Intervention de Jacques Beaume

Commission d'enquête état des forces de sécurité intérieure — Réunion du 8 mars 2018 à 16h15
Audition de Mm. Jacques Beaume procureur général honoraire et franck natali avocat au barreau de l'essonne et ancien bâtonnier coauteurs du rapport « amélioration et simplification de la procédure pénale » livre 2 des chantiers de la justice

Jacques Beaume :

Je voudrais apporter deux précisions pour aller dans le même sens.

La dématérialisation est indispensable parce que la lourdeur de la procédure a été généralisée. Il est anormal qu'on ait la même procédure pour traiter un crime ou un vol à l'étalage. On a nivelé les procédures par le haut. Chez les magistrats antiterroristes, le nombre d'affaires est important, donc la procédure est maitrisée, ça ne pose pas de souci. Dans les services régionaux de police judiciaire (SRPJ) habitués aux procédures traitées dans le cadre de l'article 706-73, ils sont aussi bons juristes que les parquetiers. Dans ce type de juridictions ou de services, le discours sur la lourdeur de la procédure est beaucoup moins répandu.

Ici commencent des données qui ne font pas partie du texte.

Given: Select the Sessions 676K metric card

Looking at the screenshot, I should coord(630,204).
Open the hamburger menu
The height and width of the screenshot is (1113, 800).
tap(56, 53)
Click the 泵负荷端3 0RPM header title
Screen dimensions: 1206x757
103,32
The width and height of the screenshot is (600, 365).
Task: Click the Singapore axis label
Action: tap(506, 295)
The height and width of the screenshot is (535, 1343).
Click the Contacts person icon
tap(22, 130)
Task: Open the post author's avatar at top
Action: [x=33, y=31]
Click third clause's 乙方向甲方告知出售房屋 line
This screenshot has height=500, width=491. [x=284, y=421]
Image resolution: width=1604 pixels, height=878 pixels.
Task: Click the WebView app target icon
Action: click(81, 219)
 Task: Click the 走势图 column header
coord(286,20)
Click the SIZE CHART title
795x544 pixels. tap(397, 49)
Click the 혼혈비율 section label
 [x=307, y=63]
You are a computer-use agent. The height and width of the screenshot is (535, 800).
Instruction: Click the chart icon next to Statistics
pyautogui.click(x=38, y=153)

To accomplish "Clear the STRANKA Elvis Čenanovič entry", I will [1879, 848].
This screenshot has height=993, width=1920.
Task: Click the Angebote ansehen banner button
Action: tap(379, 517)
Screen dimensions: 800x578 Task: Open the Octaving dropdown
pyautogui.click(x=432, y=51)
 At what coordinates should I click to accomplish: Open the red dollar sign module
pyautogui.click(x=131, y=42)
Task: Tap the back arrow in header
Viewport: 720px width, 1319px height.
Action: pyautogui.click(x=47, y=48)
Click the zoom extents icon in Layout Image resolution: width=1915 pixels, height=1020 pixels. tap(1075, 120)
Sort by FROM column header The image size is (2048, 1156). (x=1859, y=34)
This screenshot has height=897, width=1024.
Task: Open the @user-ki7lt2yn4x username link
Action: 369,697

La question se pose beaucoup plus pour les services de police confrontés à des crimes et délits très variés et qui ne peuvent évidemment pas consacrer aux très nombreuses affaires suivies le temps nécessaire à ce formalisme aligné sur le haut. À Marseille, par exemple dans les commissariats des 6ème, 8ème et 10ème arrondissements, il n'est pas rare qu'il y ait 100 à 120 plaintes dans la journée, c'est impossible de les traiter efficacement. On a certes inventé l'audition libre pour alléger un peu mais on a quasiment les mêmes exigences procédurales que pour traiter une garde à vue. Certes, ils n'ont pas les mêmes pouvoirs que dans le cadre d'une garde à vue mais ça reste très lourd de traiter ces procédures qui devraient être plus simples. Est-il rationnel d'aligner les procédures sur des crimes les plus graves alors que les enjeux pénaux sont bien moindres ?

Il y a ensuite des améliorations à apporter par la dématérialisation. Mais la dématérialisation ne dispense pas de s'interroger sur les moyens d'alléger la lourdeur de certaines procédures pour les faits les moins graves. Si la dématérialisation devient indispensable, c'est parce que les procédures ne laissent pas le choix aux acteurs concernés. Pourquoi les parquets ont-ils inventé le suivi en temps réel ? Car pour remplir leur rôle, il faut ces éléments en temps réel. Si on centralise un endroit de recueil de toutes les informations disponibles, ce sera déjà un progrès.